Causes and Types of Uterine Scar Tissue
Uterine scarring forms when the basal layer of the endometrium is damaged. This trauma triggers an inflammatory response, causing fibrous bands of scar tissue to form, often connecting opposing walls of the uterus. The most severe form is known as Asherman’s Syndrome, characterized by variable scarring inside the uterine cavity.
The most common cause is dilation and curettage (D&C), especially when performed after a miscarriage or to remove retained placental tissue. The recently pregnant uterus is vulnerable to damage during a D&C, increasing the likelihood of scar tissue formation. Other procedures, such as a myomectomy or a cesarean section, can also lead to the development of these adhesions.

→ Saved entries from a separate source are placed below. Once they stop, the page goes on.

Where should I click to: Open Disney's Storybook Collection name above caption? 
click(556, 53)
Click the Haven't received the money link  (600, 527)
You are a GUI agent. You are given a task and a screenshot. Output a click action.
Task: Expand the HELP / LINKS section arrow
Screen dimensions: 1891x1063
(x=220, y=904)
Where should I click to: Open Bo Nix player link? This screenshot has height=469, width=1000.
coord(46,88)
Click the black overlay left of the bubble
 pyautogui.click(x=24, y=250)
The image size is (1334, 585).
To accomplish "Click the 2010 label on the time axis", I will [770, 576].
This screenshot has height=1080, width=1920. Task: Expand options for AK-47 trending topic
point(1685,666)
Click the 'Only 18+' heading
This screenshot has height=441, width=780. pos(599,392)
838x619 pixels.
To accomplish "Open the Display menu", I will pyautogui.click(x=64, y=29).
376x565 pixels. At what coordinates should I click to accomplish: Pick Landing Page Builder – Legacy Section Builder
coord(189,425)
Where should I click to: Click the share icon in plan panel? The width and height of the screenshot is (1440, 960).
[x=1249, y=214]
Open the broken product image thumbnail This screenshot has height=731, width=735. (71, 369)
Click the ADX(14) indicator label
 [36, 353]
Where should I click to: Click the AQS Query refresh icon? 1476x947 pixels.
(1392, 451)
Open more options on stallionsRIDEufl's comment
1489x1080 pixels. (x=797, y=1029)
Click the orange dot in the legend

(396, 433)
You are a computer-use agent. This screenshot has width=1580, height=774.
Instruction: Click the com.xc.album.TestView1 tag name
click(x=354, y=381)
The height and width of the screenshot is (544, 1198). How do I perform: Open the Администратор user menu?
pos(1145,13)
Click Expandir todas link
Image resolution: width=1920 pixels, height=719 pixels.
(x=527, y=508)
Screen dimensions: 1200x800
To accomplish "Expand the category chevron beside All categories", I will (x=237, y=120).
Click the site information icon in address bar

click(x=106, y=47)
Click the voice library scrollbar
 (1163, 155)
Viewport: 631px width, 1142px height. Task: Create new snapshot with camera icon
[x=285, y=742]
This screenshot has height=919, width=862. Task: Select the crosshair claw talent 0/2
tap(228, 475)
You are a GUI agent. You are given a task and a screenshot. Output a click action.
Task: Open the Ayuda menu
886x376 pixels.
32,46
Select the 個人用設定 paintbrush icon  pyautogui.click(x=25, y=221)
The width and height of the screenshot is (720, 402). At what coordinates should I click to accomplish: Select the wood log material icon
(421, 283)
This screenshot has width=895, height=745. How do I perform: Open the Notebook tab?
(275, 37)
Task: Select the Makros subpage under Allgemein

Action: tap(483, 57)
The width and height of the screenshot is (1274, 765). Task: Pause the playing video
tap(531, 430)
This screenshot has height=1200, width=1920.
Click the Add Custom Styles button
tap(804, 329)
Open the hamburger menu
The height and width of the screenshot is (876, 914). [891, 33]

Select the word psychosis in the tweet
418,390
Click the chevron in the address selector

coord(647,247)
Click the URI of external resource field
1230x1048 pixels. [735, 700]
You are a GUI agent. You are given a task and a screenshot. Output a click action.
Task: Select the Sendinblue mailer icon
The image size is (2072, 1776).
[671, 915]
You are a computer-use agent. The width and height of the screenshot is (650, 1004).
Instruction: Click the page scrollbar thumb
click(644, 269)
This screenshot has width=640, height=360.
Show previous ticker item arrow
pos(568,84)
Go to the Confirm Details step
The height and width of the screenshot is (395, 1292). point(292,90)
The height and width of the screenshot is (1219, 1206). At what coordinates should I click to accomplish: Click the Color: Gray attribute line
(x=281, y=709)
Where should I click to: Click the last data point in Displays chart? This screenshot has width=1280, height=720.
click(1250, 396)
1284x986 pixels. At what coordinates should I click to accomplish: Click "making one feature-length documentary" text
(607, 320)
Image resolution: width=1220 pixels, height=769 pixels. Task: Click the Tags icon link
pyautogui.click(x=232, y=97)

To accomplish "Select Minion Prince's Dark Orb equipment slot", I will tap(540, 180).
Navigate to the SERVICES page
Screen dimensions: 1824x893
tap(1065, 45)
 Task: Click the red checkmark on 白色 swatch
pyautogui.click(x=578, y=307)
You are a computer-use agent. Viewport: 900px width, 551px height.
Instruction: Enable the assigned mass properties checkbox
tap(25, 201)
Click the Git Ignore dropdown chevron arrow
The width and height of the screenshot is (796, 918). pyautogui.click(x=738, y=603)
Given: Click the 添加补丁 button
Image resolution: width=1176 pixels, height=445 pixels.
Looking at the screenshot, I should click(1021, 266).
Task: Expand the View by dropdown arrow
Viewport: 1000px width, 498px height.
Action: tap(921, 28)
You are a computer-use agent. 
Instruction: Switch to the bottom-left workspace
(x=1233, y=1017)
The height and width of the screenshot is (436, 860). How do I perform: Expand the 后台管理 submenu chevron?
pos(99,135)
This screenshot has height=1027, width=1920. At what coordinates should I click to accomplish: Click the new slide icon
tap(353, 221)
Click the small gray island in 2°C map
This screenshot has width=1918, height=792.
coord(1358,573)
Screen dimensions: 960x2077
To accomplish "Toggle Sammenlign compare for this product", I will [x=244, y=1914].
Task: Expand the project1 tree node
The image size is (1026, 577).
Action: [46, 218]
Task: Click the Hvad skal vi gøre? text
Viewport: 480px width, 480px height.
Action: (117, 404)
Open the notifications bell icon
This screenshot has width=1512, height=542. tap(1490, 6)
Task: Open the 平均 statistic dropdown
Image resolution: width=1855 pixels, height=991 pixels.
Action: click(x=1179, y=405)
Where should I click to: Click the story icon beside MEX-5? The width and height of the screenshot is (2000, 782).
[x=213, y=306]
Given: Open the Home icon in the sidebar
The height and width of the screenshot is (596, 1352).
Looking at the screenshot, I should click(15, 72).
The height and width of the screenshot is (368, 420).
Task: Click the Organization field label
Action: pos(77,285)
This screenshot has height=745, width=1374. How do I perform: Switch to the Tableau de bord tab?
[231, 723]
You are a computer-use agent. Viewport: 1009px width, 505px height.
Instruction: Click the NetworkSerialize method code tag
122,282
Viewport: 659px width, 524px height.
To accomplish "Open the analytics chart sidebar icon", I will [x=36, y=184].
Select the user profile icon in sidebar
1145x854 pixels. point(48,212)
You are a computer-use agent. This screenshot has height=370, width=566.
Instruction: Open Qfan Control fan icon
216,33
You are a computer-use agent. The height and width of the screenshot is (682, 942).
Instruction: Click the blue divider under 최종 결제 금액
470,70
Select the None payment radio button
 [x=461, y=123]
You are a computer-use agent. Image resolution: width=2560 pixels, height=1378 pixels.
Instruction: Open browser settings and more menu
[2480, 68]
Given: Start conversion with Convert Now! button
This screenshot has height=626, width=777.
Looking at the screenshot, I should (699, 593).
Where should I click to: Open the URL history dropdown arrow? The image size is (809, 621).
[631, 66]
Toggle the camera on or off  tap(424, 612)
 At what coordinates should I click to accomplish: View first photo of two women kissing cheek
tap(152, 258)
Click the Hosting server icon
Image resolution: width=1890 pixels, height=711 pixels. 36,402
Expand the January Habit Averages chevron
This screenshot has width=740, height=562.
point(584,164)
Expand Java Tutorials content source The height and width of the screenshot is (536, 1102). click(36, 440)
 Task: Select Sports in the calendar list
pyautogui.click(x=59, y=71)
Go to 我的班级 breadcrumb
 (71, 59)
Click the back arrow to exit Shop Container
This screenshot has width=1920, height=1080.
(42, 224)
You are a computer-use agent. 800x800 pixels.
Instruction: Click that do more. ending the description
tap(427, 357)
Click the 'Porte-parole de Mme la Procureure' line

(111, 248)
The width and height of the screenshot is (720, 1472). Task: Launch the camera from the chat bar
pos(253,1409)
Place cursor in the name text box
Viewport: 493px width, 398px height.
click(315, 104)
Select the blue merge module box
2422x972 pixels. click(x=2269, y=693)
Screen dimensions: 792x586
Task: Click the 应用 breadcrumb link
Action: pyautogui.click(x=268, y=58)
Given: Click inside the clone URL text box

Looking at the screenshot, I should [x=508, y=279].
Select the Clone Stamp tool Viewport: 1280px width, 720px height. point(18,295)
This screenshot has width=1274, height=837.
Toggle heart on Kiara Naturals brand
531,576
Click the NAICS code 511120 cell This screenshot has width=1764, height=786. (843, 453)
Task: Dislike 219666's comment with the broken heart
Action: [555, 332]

Asherman’s Syndrome is classified based on the amount of scar tissue present and the extent to which it obliterates the uterine cavity. Adhesions are categorized as mild, moderate, or severe, affecting the prognosis for fertility. Mild scarring involves thin adhesions, while severe cases involve thick, dense scar tissue that can completely fuse the uterine walls.
How Scar Tissue Affects Implantation
The presence of scar tissue directly impairs fertility by interfering with implantation, the process where the embryo attaches to the uterine wall. Successful implantation requires a healthy, adequately thick endometrial lining, which scar tissue compromises. The adhesions reduce the functional surface area of the endometrium, diminishing the number of viable sites where an embryo can settle.
Scar tissue often lacks the necessary blood flow and hormonal responsiveness of normal endometrial tissue. This reduced vascularity means an embryo attempting to attach near a scarred area may be cut off from required nutrients. Furthermore, the scarred tissue may exhibit a compromised response to the steroids necessary for a receptive environment.
Severe scarring can also physically distort the shape of the uterine cavity, potentially blocking the path for sperm or an embryo. This distortion can make it difficult to properly place an embryo during an in vitro fertilization (IVF) transfer procedure. If conception occurs, the compromised uterine environment significantly increases the risk of early miscarriage and recurrent pregnancy loss.
Medical Interventions to Restore Fertility
The primary treatment for uterine scarring is hysteroscopic adhesiolysis, the standard procedure for Asherman’s Syndrome. This minimally invasive technique involves inserting a hysteroscope through the cervix into the uterus. Specialized instruments are used to carefully cut and remove the fibrous bands of scar tissue, restoring the normal shape of the uterine cavity.
In cases of severe scarring, the procedure is sometimes performed with concurrent abdominal ultrasound guidance or laparoscopy. This monitoring helps ensure the dissection is performed in the correct tissue plane and reduces the risk of accidental perforation. The success of the procedure is linked to the initial severity of the adhesions; for example, one study showed a higher conception rate for women with mild scar tissue compared to those with severe scarring.
Postoperative care is important because there is a risk that the adhesions will reform. To prevent the newly separated walls from sticking back together, a physical barrier is often temporarily placed inside the uterine cavity. This barrier, such as an intrauterine balloon catheter or an intrauterine device (IUD), keeps the damaged endometrial surfaces apart while they heal.
Patients are typically given high-dose estrogen therapy, sometimes combined with progesterone, to promote the regrowth of a healthy endometrial lining. The estrogen encourages the remaining basal layer cells to proliferate and cover the raw surfaces left by the removed scar tissue. Follow-up procedures, known as second-look hysteroscopies, are often scheduled to check for adhesion recurrence and remove them if necessary.
Potential Complications During Pregnancy
Even after successful treatment, a pregnancy following uterine scarring is considered higher risk and requires careful monitoring. Damage to the endometrium can affect how the placenta develops and attaches to the uterine wall. This increases the likelihood of abnormal placentation, which refers to problems with the placenta’s position or depth of attachment.
There is an elevated risk of Placenta Previa, where the placenta partially or completely covers the cervix, potentially causing severe bleeding. Another serious complication is Placenta Accreta, where the placenta implants too deeply into the uterine wall, sometimes growing into the muscle layer. This deep attachment can prevent the placenta from detaching naturally after birth, often leading to massive hemorrhage.
Women treated for uterine scarring also have an increased chance of experiencing preterm labor (delivery before 37 weeks). The risk of miscarriage remains higher even after treatment, and there is a possibility of fetal growth restriction or low birth weight. Due to these potential complications, pregnancies are generally managed by an obstetrician specializing in high-risk care.